== SELECTED PASSAGE ==

* [RFC] risc-v vector (RVV) emulation performance issues
@ 2023-07-24 13:40 Daniel Henrique Barboza
2023-07-24 15:23 ` Philippe Mathieu-Daudé
2023-07-25 18:53 ` Richard Henderson
0 siblings, 2 replies; 3+ messages in thread
From: Daniel Henrique Barboza @ 2023-07-24 13:40 UTC (permalink / raw)
To: qemu-devel, open list:RISC-V
Cc: Palmer Dabbelt, Jeff Law, Richard Henderson, Alistair Francis
Hi,
As some of you are already aware the current RVV emulation could be faster.
We have at least one commit (bc0ec52eb2, "target/riscv/vector_helper.c:
skip set tail when vta is zero") that tried to address at least part of the
problem.
Running a simple program like this:
-------
#define SZ 10000000
int main ()

== EXERCISES ==
- 1) Sum up the RVV emulation post in two sentences.
- 2) In the RVV emulation post, what is the title of commit bc0ec52eb2?
- 3) Based on the RVV emulation post, explain in one or two sentences why commit bc0ec52eb2 is brought up.
The entries after this point have nothing to do with the RVV emulation post.

== SUPPLIED MATERIAL ==
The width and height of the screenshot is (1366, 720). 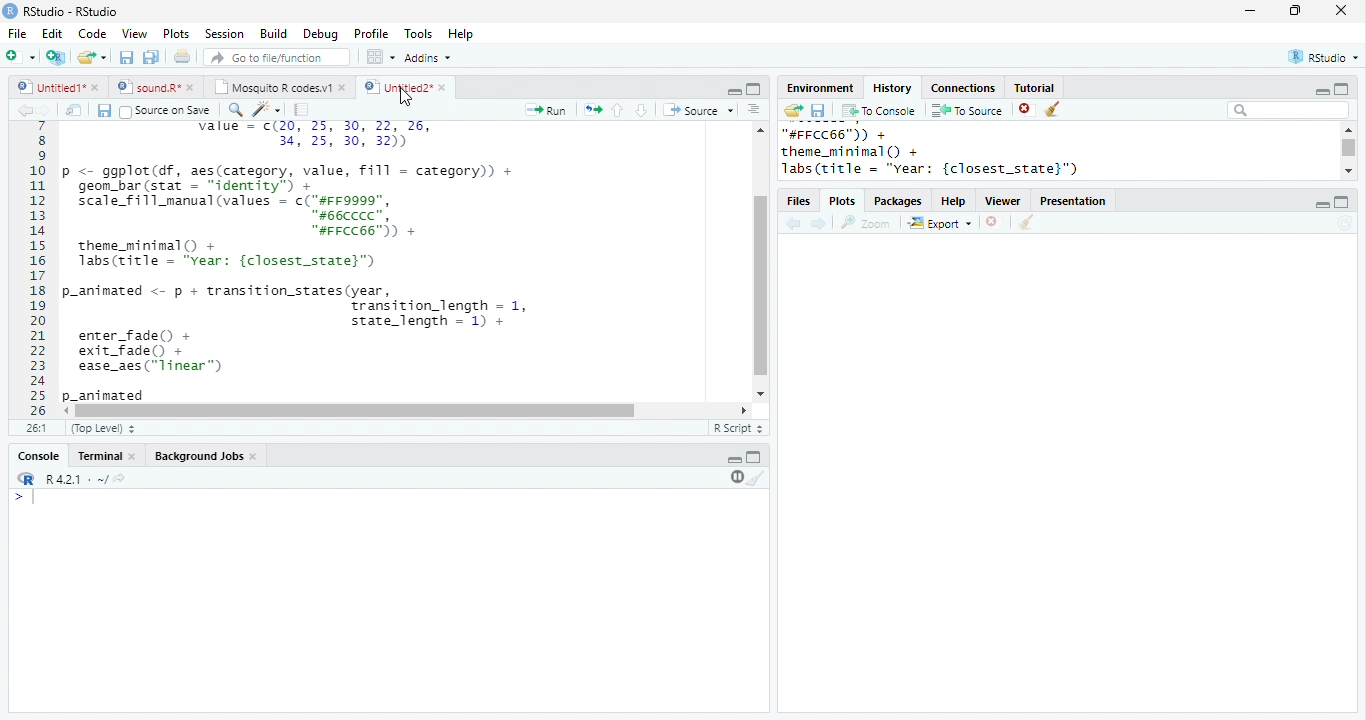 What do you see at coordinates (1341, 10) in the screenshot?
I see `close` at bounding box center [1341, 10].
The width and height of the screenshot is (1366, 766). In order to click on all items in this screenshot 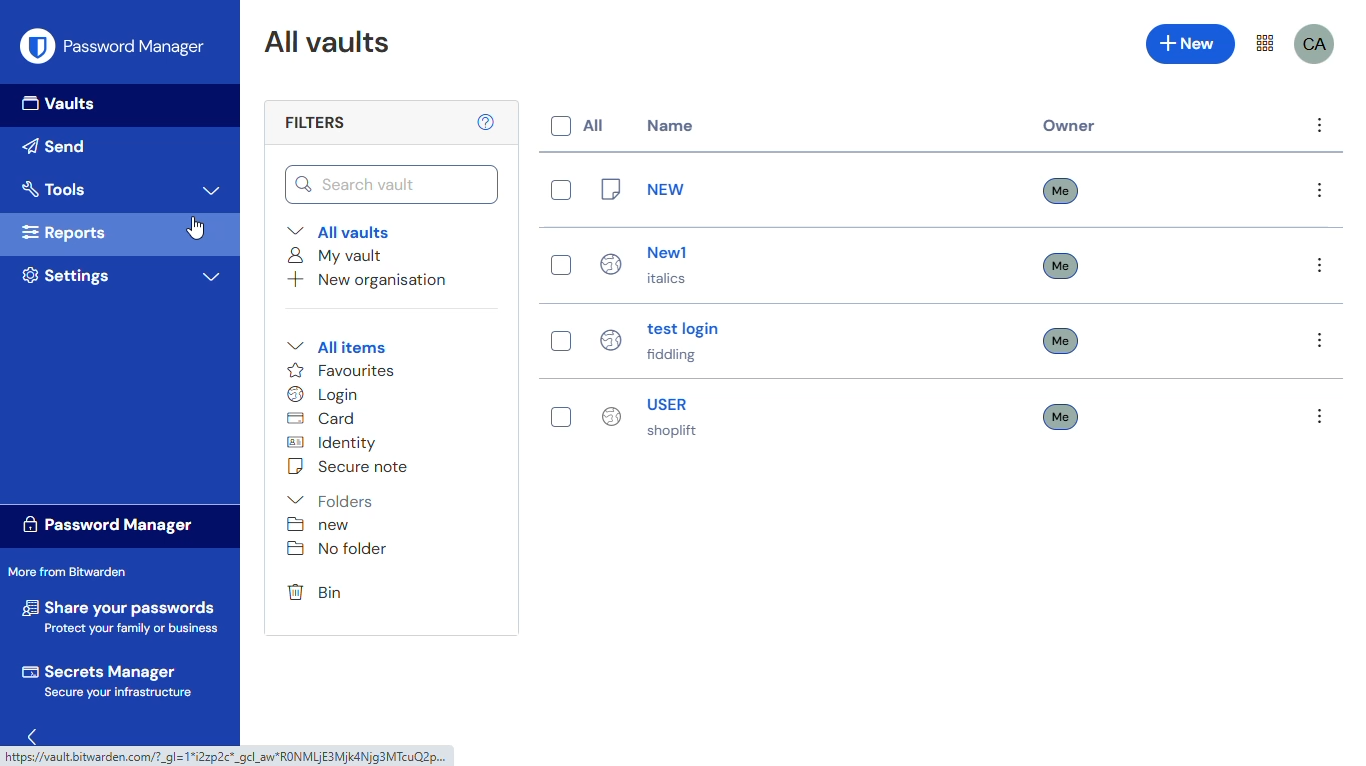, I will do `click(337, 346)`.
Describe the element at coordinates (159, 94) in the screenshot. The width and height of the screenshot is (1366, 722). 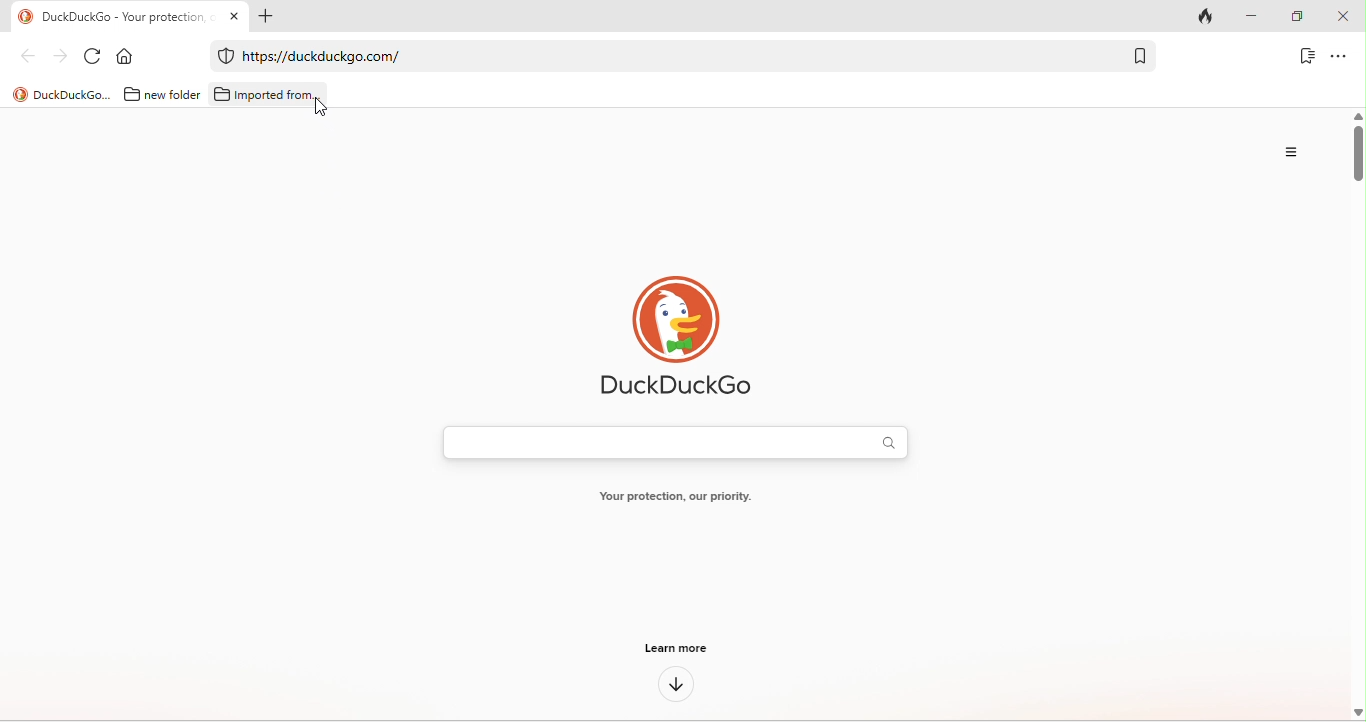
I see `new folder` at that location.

== SOLUTIONS PER TASK ==
- 1) Daniel Henrique Barboza wrote to the qemu-devel and RISC-V lists that the current RISC-V vector (RVV) emulation could be faster. He noted that at least one commit, bc0ec52eb2, had tried to address part of that problem.

- 2) "target/riscv/vector_helper.c: skip set tail when vta is zero"

- 3) The post mentions it because it was an attempt to address at least part of the problem that RVV emulation could be faster.